- Relator(a)
- Ministra Daniela Teixeira
- Órgão julgador
- Quinta Turma
- Data do julgamento
- 18/02/2025
- Data de publicação
- 25/02/2025
STJ – Acórdão, Rel. Ministra Daniela Teixeira, Quinta Turma, j. 18/02/2025, p. 25/02/2025
PENAL E PROCESSO PENAL. RECURSO ESPECIAL. TRÁFICO DE DROGAS. ALEGAÇÃO DE NULIDADE DA CONDENAÇÃO PELA BUSCA E APREENSÃO DOMICILIAR. NÃO OCORRÊNCIA. MUDANÇA DE ENTENDIMENTO JURISPRUDENCIAL QUE NÃO AUTORIZA O ACOLHIMENTO DE REVISÃO CRIMINAL. DOSIMETRIA. NEGATIVA DO TRÁFICO PRIVILEGIADO. EXISTÊNCIA DE MAUS ANTECEDENTES. RECURSO ESPECIAL DESPROVIDO. I. CASO EM EXMAE 1. Recurso especial interposto contra acórdão que julgou improcedente revisão criminal, validando a busca e apreensão domiciliar sem mandado judicial, em razão de flagrante delito de crime permanente, consistente no tráfico de drogas. 2. Fato relevante. A entrada no domicílio foi justificada por informações pormenorizadas sobre a prática delitiva, com a fuga do corréu para o interior do domicílio ao visualizar a viatura, o que gera fundada suspeita do cometimento de crime permanente previamente noticiada. 3. As decisões anteriores. O Tribunal de origem rejeitou a alegação de nulidade da busca domiciliar, considerando a situação de flagrante delito e a natureza permanente do crime de tráfico de drogas.
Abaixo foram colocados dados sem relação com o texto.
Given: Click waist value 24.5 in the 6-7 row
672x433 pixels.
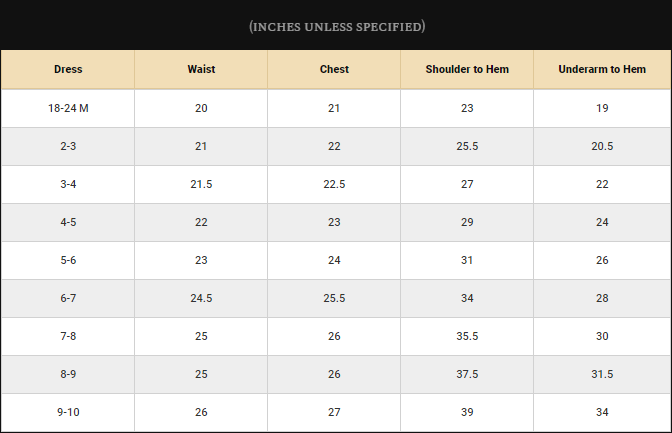Looking at the screenshot, I should pos(201,298).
II. QUESTÃO EM DISCUSSÃO 4. A questão em discussão consiste em saber se a entrada forçada em domicílio sem mandado judicial, em caso de flagrante delito, foi realizada com base em fundadas razões que justifiquem a mitigação do direito à inviolabilidade domiciliar, bem como se a mudança superveniente do entendimento jurisprudencial pode desconstituir a coisa julgada. III. RAZÕES DE DECIDIR . 5. No caso concreto, a ação policial foi considerada válida diante da suspeita da prática de crime de natureza permanente, o que legitimaria à época dos fatos a incursão policial independentemente de mandado judicial, na forma do entendimento então consolidado. 7. Em homenagem à segurança jurídica, eventual mudança do entendimento jurisprudencial não autoriza o ajuizamento de revisão criminal, como ocorre no presente caso. 8. Quanto à dosimetria, não há falar em bis in idem, uma vez que é possível a valoração negativa dos maus antecedentes para majorar a pena-base e, na terceira fase, negar a incidência da minorante do tráfico privilegiado. IV. RECURSO ESPECIAL DESPROVIDO (REsp n. 2.080.824/SP, relatora Ministra Daniela Teixeira, Quinta Turma, julgado em 18/2/2025, DJEN de 25/2/2025.)